I thought of those measured and forgiving words–the Dalai Lama still prays for his “Chinese brothers and sisters” every morning and urges Tibetans to learn Chinese so they can talk with their new rulers, not fight with them–as reports trickled out of Tibet of freedom demonstrations that have led to some of the bloodiest confrontations in the region since similar protests preceded a brutal crackdown in the late 1980s. The violence has left 99 people dead, according to Tibetan exile groups; the Chinese government says 13 “innocents” were killed in the riots. Soon after monks began demonstrating in the Tibetan capital of Lhasa, Chinese forces moved to contain the marchers, but the disturbances spread to other Tibetan cities, and their causes clearly remain unresolved. Working out how best to avoid further embarrassment as they prepare for the start of the Olympic-torch relay on March 25 will be a tricky challenge for China’s rulers. As a diplomat told TIME, “They need to get this under control, but to do so without a lot of brutality.”
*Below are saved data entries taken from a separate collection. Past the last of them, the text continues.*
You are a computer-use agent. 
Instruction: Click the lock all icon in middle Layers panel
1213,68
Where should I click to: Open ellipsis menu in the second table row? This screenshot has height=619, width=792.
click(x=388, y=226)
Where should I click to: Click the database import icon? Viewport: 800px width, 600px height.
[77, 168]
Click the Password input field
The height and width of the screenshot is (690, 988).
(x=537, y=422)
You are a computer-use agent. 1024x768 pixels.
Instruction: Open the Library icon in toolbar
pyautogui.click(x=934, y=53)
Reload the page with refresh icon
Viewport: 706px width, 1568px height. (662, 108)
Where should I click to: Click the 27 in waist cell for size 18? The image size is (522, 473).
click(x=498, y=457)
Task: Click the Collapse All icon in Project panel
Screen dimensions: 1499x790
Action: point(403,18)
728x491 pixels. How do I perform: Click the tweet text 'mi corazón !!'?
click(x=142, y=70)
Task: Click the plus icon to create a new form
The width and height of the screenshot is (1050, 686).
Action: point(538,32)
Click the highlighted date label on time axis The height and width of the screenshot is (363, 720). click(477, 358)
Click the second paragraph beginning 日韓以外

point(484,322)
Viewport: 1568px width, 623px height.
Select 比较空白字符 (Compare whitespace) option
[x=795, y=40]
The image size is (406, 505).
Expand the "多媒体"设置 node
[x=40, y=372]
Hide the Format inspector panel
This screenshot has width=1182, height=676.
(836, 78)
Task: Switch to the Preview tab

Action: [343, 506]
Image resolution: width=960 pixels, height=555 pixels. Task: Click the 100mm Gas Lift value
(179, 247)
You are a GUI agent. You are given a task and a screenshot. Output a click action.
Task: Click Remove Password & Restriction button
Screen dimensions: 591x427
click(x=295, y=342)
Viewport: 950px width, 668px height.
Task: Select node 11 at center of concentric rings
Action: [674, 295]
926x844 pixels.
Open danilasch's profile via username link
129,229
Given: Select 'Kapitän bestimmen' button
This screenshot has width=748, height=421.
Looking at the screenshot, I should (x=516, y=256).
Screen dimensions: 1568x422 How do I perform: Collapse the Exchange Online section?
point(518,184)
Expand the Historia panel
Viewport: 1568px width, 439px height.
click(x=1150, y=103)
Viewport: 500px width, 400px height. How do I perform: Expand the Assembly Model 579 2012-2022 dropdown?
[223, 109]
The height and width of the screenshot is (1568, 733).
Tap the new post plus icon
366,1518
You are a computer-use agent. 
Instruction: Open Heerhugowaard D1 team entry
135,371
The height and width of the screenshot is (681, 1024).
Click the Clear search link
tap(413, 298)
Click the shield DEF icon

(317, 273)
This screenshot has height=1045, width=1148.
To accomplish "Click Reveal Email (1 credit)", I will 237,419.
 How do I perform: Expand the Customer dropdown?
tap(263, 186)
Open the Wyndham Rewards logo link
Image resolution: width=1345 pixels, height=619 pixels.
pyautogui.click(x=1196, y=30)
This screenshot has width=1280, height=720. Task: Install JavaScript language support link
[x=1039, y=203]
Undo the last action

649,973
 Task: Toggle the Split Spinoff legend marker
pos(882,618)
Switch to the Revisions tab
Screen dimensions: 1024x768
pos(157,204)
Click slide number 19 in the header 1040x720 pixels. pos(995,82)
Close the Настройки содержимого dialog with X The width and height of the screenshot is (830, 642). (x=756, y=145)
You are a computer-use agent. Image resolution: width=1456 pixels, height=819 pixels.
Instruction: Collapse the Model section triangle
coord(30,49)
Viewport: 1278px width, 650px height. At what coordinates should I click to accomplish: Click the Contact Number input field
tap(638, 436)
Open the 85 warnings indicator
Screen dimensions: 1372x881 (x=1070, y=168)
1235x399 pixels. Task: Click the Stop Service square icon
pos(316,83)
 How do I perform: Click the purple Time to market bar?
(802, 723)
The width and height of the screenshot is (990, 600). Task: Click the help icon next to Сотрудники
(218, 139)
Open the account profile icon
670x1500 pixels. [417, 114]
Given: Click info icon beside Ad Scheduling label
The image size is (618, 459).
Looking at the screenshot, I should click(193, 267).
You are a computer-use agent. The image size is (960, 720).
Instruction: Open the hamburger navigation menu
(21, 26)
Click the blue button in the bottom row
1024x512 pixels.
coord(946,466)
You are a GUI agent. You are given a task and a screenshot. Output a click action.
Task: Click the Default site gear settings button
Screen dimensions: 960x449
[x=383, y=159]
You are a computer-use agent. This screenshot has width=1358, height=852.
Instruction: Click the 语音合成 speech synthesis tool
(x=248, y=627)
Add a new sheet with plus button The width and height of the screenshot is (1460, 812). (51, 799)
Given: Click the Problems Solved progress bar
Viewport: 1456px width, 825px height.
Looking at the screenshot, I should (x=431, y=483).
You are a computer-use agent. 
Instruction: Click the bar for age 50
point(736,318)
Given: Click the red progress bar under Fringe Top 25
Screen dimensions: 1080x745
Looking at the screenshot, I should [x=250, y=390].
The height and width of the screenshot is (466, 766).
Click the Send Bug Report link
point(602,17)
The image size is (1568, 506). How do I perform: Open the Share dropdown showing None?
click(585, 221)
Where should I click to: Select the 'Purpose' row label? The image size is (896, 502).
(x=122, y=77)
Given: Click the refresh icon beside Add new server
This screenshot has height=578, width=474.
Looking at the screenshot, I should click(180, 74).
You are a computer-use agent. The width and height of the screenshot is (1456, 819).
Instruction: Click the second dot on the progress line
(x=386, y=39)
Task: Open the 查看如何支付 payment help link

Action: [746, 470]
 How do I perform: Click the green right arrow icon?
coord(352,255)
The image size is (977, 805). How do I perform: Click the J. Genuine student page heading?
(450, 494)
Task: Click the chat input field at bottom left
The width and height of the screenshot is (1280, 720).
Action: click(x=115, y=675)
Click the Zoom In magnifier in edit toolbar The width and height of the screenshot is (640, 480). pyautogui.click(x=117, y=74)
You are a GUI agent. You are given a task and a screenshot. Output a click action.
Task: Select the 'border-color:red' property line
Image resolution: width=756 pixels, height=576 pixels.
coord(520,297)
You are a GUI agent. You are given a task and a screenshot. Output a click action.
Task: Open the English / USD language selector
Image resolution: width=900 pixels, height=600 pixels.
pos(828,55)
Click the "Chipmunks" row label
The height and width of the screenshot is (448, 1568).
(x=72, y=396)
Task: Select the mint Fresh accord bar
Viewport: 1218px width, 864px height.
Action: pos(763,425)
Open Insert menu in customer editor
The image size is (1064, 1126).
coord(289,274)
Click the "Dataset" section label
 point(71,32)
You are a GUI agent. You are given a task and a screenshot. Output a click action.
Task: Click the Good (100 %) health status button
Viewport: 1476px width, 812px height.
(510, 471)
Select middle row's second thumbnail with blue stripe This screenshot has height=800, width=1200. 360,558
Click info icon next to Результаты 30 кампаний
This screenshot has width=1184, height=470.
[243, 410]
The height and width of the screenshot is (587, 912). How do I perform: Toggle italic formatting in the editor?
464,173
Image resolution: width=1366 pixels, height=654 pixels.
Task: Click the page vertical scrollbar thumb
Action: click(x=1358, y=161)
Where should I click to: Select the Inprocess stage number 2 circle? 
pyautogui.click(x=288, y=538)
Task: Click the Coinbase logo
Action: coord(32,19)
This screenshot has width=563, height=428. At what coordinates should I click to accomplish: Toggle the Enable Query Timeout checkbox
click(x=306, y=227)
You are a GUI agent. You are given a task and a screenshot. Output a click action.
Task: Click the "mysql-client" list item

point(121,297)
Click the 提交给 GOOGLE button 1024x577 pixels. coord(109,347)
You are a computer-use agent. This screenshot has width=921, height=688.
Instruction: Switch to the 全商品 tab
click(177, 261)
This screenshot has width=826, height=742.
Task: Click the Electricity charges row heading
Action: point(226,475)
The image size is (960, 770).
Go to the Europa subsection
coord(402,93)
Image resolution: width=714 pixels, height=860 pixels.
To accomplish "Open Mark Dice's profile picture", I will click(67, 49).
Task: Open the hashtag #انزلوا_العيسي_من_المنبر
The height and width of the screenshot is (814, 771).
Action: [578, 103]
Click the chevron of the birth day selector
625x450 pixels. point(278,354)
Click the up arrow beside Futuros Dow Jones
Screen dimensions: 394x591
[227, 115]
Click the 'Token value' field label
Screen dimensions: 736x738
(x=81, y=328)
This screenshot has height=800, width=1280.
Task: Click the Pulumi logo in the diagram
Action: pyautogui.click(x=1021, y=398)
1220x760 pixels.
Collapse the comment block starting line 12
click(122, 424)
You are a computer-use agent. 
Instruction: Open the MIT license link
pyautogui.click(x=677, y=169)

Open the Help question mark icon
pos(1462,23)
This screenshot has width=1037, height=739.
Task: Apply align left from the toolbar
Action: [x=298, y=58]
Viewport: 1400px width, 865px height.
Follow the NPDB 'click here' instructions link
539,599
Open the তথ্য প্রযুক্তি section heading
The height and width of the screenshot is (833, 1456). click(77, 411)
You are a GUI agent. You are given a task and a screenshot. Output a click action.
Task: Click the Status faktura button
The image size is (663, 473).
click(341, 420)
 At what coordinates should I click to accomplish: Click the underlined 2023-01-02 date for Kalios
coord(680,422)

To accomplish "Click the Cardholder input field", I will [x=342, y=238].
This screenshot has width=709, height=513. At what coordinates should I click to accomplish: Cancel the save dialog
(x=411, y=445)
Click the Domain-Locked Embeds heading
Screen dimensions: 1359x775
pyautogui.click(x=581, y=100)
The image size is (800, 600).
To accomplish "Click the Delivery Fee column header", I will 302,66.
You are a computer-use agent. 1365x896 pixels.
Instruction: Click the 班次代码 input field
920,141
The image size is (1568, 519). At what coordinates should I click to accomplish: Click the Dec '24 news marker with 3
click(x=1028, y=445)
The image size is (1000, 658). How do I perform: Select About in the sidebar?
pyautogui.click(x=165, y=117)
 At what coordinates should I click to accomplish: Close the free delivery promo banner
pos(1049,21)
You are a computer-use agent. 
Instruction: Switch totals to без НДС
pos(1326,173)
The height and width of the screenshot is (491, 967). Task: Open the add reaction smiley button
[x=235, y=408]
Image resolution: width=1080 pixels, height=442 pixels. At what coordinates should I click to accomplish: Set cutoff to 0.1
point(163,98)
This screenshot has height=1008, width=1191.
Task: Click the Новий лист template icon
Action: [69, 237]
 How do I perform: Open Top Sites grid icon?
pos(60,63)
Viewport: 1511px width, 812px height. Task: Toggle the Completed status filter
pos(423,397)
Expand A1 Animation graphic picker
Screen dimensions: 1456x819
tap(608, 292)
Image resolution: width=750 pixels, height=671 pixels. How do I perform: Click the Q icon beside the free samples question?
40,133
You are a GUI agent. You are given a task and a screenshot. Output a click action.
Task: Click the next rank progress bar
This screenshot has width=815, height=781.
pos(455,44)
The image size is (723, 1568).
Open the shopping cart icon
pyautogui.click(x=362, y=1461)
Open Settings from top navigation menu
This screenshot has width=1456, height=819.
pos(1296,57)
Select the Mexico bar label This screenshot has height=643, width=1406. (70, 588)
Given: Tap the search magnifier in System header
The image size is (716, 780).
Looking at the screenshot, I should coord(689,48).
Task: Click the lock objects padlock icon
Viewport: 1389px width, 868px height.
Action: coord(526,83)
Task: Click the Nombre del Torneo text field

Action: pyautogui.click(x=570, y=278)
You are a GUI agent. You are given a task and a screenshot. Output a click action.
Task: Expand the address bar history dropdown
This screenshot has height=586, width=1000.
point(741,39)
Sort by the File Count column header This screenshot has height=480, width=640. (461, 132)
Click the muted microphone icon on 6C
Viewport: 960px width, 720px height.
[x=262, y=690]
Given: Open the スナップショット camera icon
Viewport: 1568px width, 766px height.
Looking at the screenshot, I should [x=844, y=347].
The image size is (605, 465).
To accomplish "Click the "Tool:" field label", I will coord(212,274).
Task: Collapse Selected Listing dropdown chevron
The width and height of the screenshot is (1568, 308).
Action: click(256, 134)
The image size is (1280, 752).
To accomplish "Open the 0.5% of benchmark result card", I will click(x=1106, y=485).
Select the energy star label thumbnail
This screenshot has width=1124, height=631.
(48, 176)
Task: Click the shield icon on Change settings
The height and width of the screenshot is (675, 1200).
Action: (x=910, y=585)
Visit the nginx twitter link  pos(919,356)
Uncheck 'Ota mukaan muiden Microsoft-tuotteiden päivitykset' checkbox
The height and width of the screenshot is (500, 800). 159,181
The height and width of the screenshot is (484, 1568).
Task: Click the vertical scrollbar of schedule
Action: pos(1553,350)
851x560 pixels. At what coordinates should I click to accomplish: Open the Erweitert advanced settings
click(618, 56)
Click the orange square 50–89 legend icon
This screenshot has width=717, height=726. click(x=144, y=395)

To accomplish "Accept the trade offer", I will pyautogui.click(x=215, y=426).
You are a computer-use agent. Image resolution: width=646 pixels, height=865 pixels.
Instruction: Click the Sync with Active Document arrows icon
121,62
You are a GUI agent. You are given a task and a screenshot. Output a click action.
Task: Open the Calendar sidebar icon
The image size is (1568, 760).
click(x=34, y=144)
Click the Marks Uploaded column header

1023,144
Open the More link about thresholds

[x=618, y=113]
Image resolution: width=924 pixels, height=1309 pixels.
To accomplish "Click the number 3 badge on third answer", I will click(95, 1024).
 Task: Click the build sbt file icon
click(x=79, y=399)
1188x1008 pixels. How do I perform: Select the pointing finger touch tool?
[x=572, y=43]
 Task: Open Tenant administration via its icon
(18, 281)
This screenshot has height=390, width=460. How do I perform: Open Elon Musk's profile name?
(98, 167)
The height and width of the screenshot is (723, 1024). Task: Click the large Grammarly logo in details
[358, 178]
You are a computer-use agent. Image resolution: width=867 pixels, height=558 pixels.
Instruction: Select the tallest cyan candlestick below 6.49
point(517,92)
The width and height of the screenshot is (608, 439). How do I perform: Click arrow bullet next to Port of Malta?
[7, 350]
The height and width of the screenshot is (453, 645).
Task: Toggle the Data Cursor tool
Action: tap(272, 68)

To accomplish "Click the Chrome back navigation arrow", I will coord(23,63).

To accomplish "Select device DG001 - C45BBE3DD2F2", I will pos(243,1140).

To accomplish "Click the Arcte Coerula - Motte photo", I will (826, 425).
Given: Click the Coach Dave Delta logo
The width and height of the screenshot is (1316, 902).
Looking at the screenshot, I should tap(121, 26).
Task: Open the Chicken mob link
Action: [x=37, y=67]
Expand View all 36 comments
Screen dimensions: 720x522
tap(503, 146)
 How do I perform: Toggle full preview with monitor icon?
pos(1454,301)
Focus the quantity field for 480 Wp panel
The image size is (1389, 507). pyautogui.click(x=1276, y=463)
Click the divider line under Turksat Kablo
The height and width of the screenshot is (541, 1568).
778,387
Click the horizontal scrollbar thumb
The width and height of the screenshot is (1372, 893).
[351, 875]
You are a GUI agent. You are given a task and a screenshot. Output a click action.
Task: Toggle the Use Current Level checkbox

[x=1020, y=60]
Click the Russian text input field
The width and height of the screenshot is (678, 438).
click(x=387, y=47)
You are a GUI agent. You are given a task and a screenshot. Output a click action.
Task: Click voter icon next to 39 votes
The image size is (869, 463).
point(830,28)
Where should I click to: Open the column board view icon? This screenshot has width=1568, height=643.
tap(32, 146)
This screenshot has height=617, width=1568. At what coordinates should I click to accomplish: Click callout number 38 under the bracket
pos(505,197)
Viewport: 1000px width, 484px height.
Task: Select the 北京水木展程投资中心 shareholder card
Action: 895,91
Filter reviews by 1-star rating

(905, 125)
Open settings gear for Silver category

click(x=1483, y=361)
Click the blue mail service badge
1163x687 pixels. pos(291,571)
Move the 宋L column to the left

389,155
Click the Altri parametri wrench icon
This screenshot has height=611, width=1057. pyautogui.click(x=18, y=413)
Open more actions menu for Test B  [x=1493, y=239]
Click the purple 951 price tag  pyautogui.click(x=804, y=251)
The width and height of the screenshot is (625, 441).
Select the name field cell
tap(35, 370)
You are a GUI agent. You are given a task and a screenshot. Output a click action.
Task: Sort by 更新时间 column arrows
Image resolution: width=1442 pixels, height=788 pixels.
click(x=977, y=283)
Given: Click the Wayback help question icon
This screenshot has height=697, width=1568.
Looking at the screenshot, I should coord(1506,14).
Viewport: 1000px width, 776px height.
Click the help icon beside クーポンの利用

How the crisis unfolds will be determined not just in Beijing but also by the words and actions of a man who protects his people from afar, in his exile home in the northern-India hill station of Dharamsala. As a Buddhist monk, the Dalai Lama speaks unstintingly on behalf of all people’s rights to basic freedoms of speech and thought–though as a Buddhist monk, he also holds staunchly to the view that violence can never solve a problem deep down. If the bloodshed gets out of control, he said in recent days, he will step down as political leader–a symbolic act, really, since he would continue to be the head of the Tibetans and the democracy he has set up in exile already has an elected Prime Minister. In China meanwhile, Tibetans are still liable to imprisonment for years just for carrying a picture of their exiled leader (who by Tibetan custom is regarded as the incarnation of a god, the god of compassion). Some have been shot while walking across the mountains to visit cousins or children in exile.
As soon as you start talking to the Dalai Lama, as I have been doing for 33 years, you notice that his favorite adjectives are logical and realistic and the verbs he returns to are investigate, analyze and explore. The Buddha was a “scientist,” he said the last time I saw him, which means that a true Buddhist should follow the course of reason (recalling, perhaps, that anger most harms the person who feels it). Contact and communication are the methods he always stresses–to this day, he encourages every possibility for dialogue with China and in places even urges Tibetans to study Buddhism under Chinese leaders whom he knows to be capable.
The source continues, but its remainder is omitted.